_PROBLEM REQUIREMENTS_:
Your answer must be a word-for-word copy of the listing, with all pictures excluded.
**********
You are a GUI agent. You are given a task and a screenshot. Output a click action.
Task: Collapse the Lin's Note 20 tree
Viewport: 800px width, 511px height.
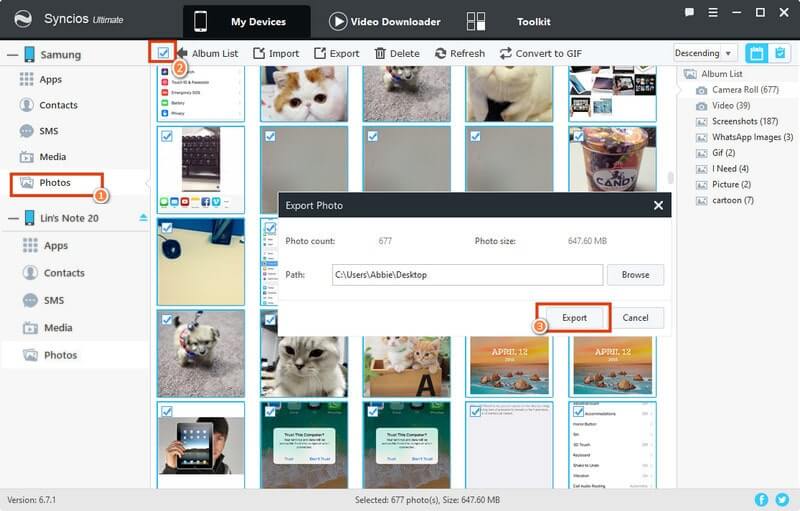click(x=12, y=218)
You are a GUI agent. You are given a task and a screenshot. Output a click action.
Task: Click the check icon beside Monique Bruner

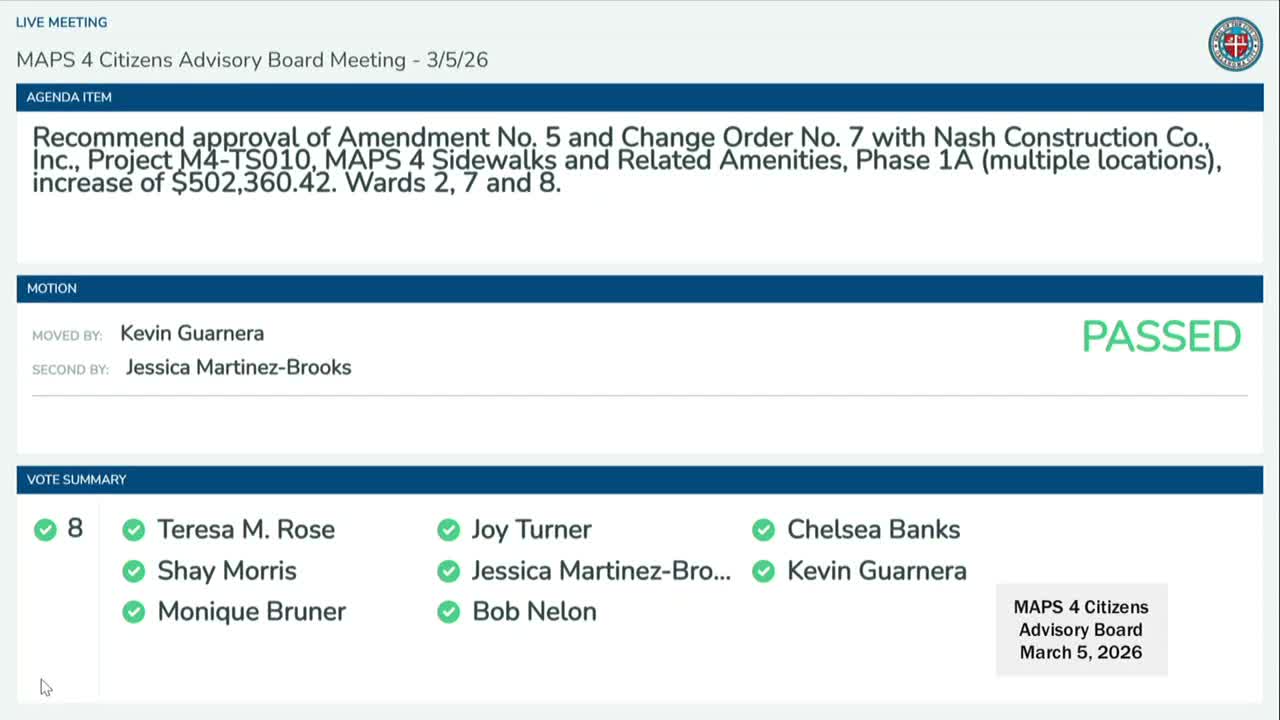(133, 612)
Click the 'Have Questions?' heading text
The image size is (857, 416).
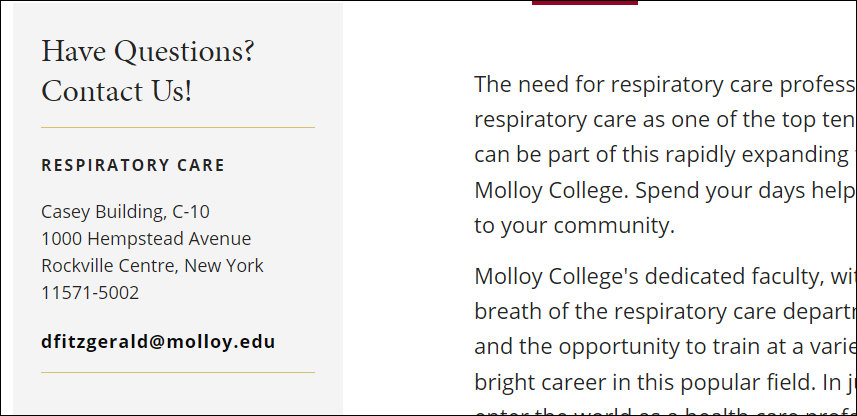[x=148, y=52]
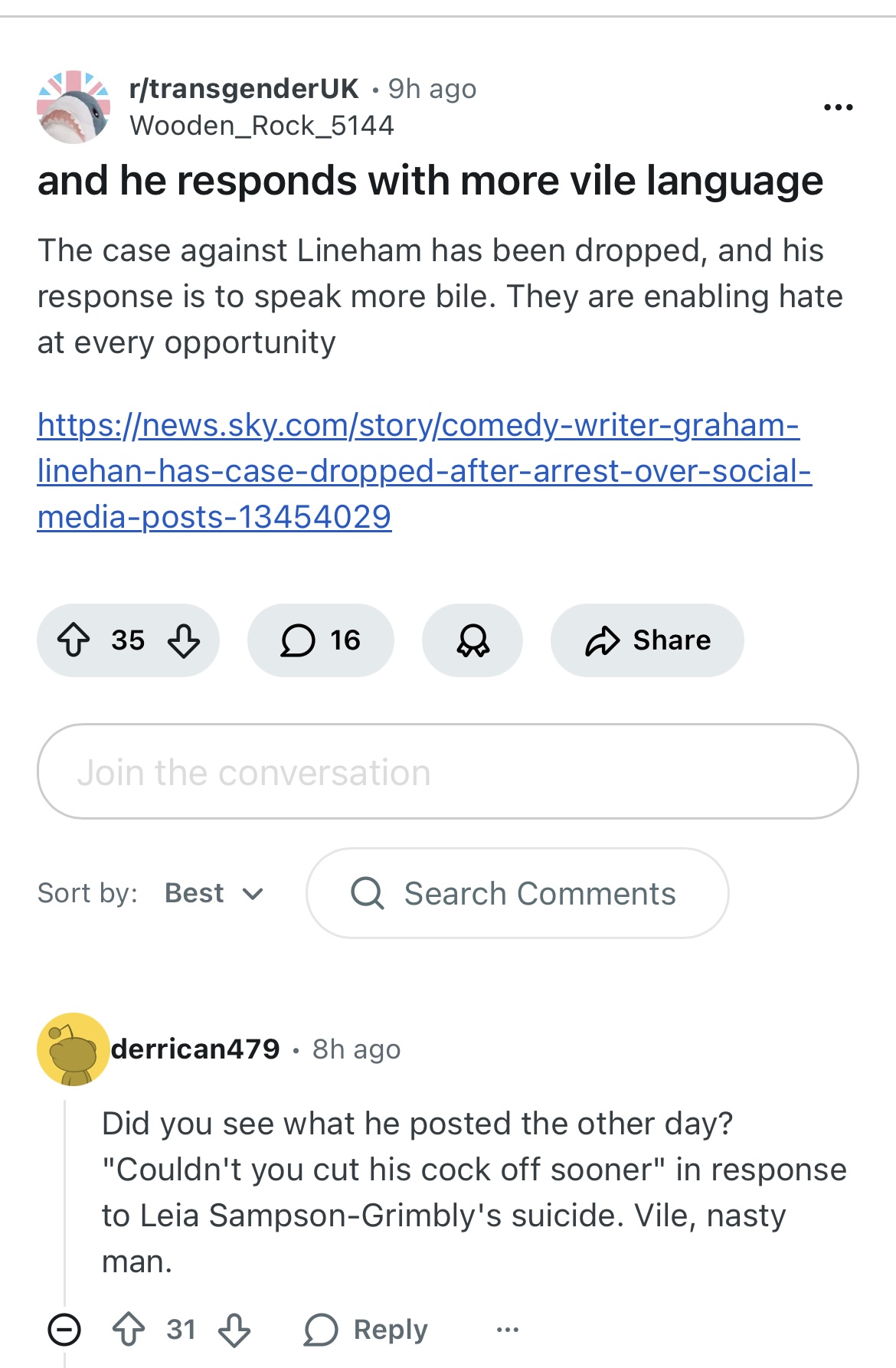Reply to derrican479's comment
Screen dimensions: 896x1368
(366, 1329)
**********
_WRITTEN REPLY_:
You are a GUI agent. You are given a task and a screenshot. Output a click action.
Task: Collapse the Lin's Note 20 tree
Viewport: 800px width, 511px height.
click(x=12, y=218)
You are a GUI agent. You are given a task and a screenshot. Output a click action.
Task: Click the check icon beside Monique Bruner

(133, 612)
Click the 'Have Questions?' heading text
The image size is (857, 416).
[x=148, y=52]
Reply to derrican479's comment
Screen dimensions: 896x1368
(366, 1329)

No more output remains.